Monday, Aug. 23, 1971
The Profits of Recession
During the next few months, some 8.5 million Americans will receive a check that is almost as rare these days as a winning lottery ticket: a partial refund on their automobile insurance premiums. The lucky recipients are policyholders of State Farm Mutual, the nation's largest auto insurer, which revealed this week a $112.2 million underwriting profit for the first six months of 1971, compared with an $18.4 million loss in the same period last year. The company's overall earnings after taxes have shot up to $108 million --an astonishing 500% improvement on last year's first-half figures.
Because State Farm is a mutual insurer, in effect owned by its policyholders, its officers must use the profits either to lower rates or make refunds. State Farm chose to make refunds, since lower rates might be hard to raise if profits fall in the future. But the effect is the same. All together, the company will distribute $30 million to policyholders in 31 states and the District of Columbia, the areas where its operations were profitable.

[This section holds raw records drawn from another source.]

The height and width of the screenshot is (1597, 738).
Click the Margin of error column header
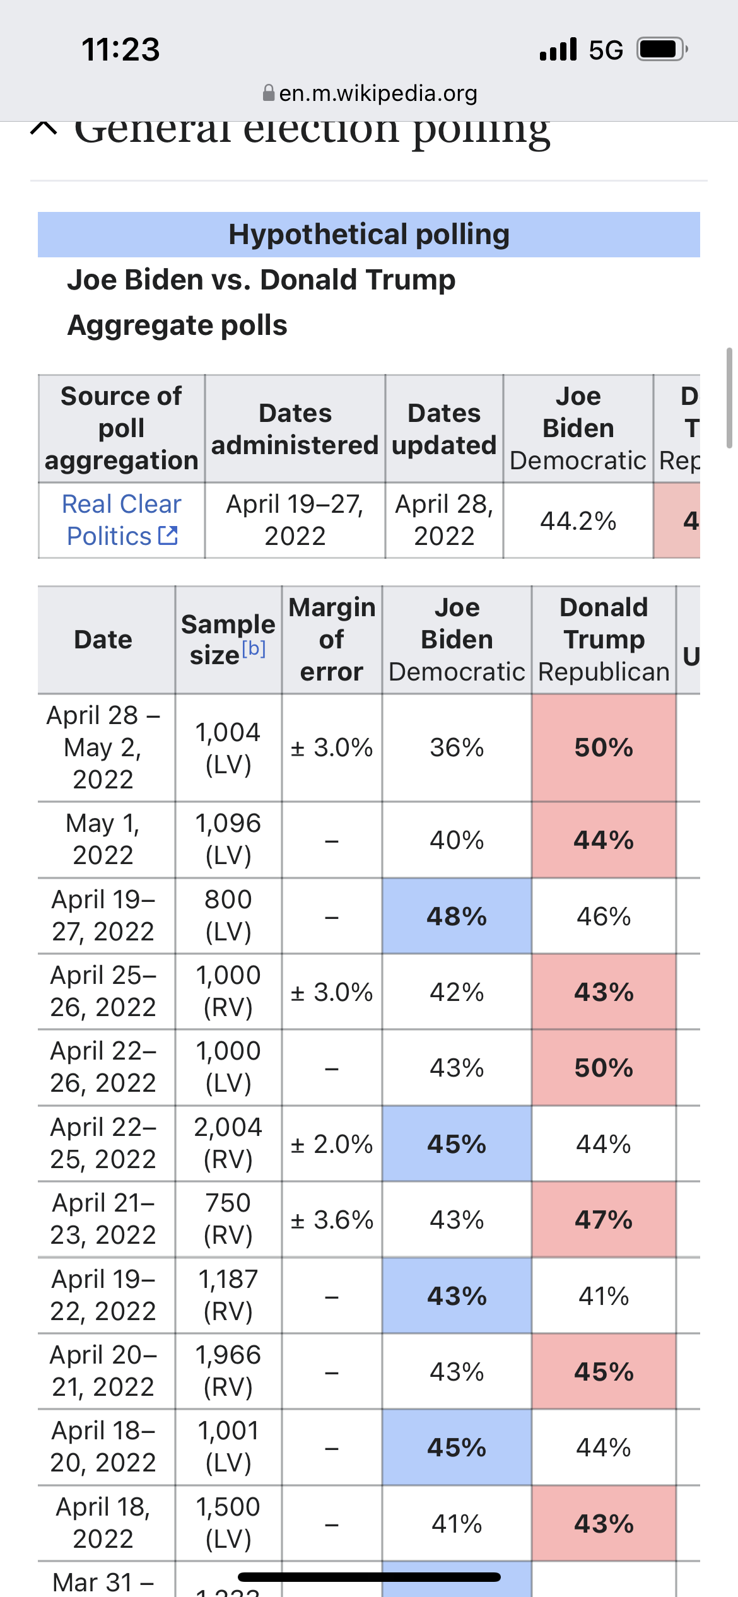point(332,640)
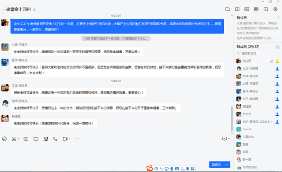This screenshot has width=282, height=172.
Task: Click the send file folder icon
Action: pyautogui.click(x=36, y=139)
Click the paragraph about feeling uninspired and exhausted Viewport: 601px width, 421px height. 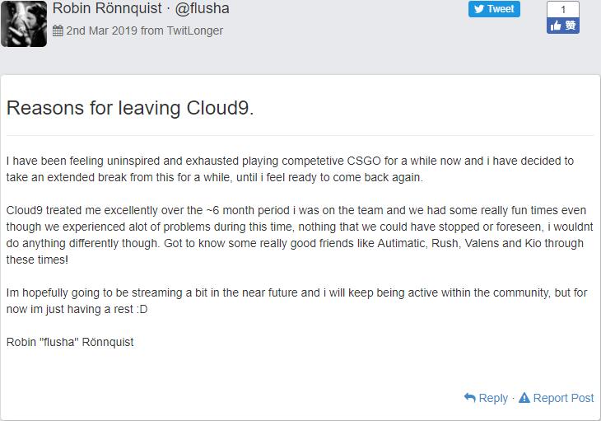point(290,168)
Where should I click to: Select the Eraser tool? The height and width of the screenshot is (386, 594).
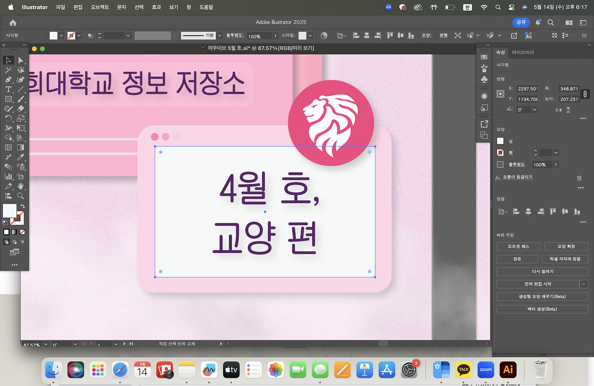pyautogui.click(x=21, y=109)
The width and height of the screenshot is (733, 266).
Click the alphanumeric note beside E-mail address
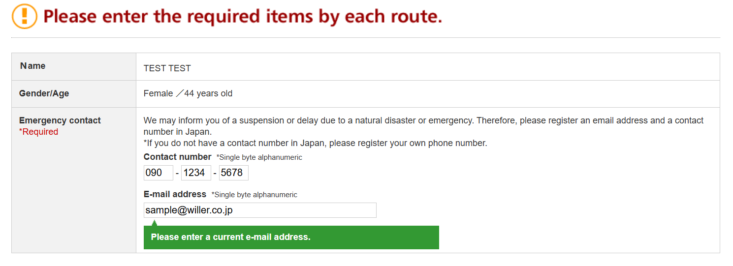click(254, 195)
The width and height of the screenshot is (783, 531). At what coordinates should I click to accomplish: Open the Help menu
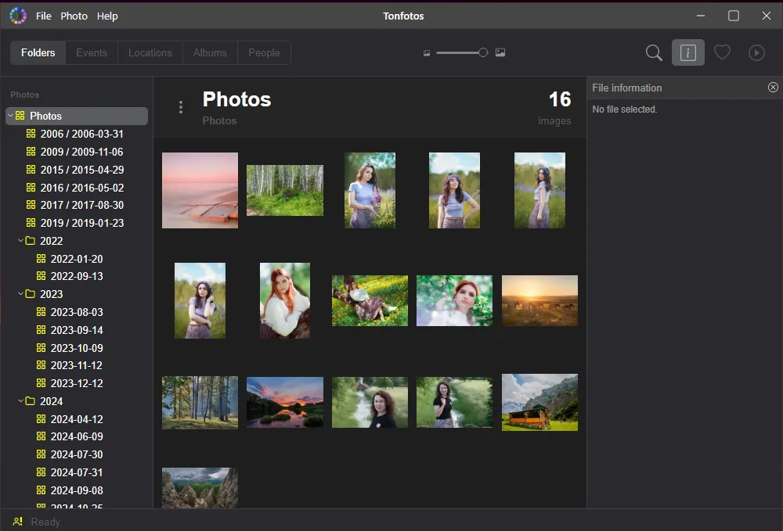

Less Carnage. The profits of some other large auto underwriters are also expanding, though far less dramatically than State Farm's. The payoff may lead to the first lowering of auto insurance rates since World War II, or at least a leveling off. Among companies that are considering or have already announced selective cuts are the Insurance Co. of North America, Hartford Fire Insurance Co. and Illinois' Kemper Group. Despite the steady rise in medical and repair costs--which have not even reversed the trend toward higher rates in some states--a number of companies have lately experienced a notable drop in the frequency of claims. Officials of State Farm, which insures one out of every seven U.S. cars, report that claims during the first six months of the year fell 7% for bodily injuries, 12% for medical payments, 8% for property damage and 9% for collisions.
Why? One explanation is that the nation's long auto-safety campaign, which has led to major improvements in equipment, road design and driver education, is finally paying off. Last year, for one of the few times in U.S. history, the number of automobile fatalities declined slightly, to 55,300. So far this year the toll is still lower by a little. Top executives at State Farm are convinced that another factor is at least partly responsible for their good fortune: everybody else's bad fortune. In short, says Vice President Thomas Morrill, "the frequency of claims is directly tied to the state of the economy and thus tends to decline in a recession."

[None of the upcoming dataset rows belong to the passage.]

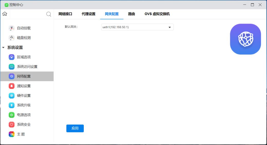Image resolution: width=267 pixels, height=145 pixels.
Task: Click the System Access Settings (系统访问设置) icon
Action: tap(12, 67)
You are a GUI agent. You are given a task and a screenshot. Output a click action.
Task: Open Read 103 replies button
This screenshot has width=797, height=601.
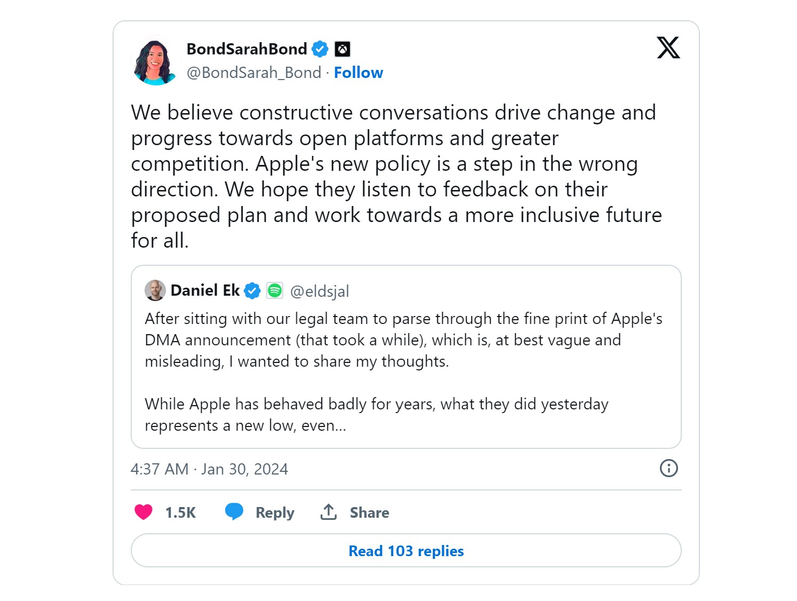tap(406, 550)
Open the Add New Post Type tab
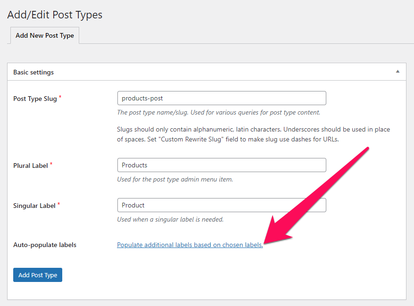This screenshot has width=414, height=306. pos(45,35)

Hard times, Morrill explains, keep people off the roads. The increase in unemployment, for example, means that fewer workers are fighting their way through accident-prone rush-hour traffic. Those who do get behind the wheel tend to drive more cautiously than usual and do not take as many long trips. A survey last year of the American Automobile Association's 14 million members showed that the number driving their cars on at least five out-of-town trips declined 20% between 1968 and 1970. The recession has also influenced U.S. drinking, which is involved in half of all traffic fatalities. A recent Michigan study showed that auto deaths and tavern liquor sales both declined in 1970. At the same time the sale of package liquor goods--which are usually consumed at home--rose. As Morrill puts it: "The fellow drinking beer in front of his living-room TV is not an auto-insurance problem."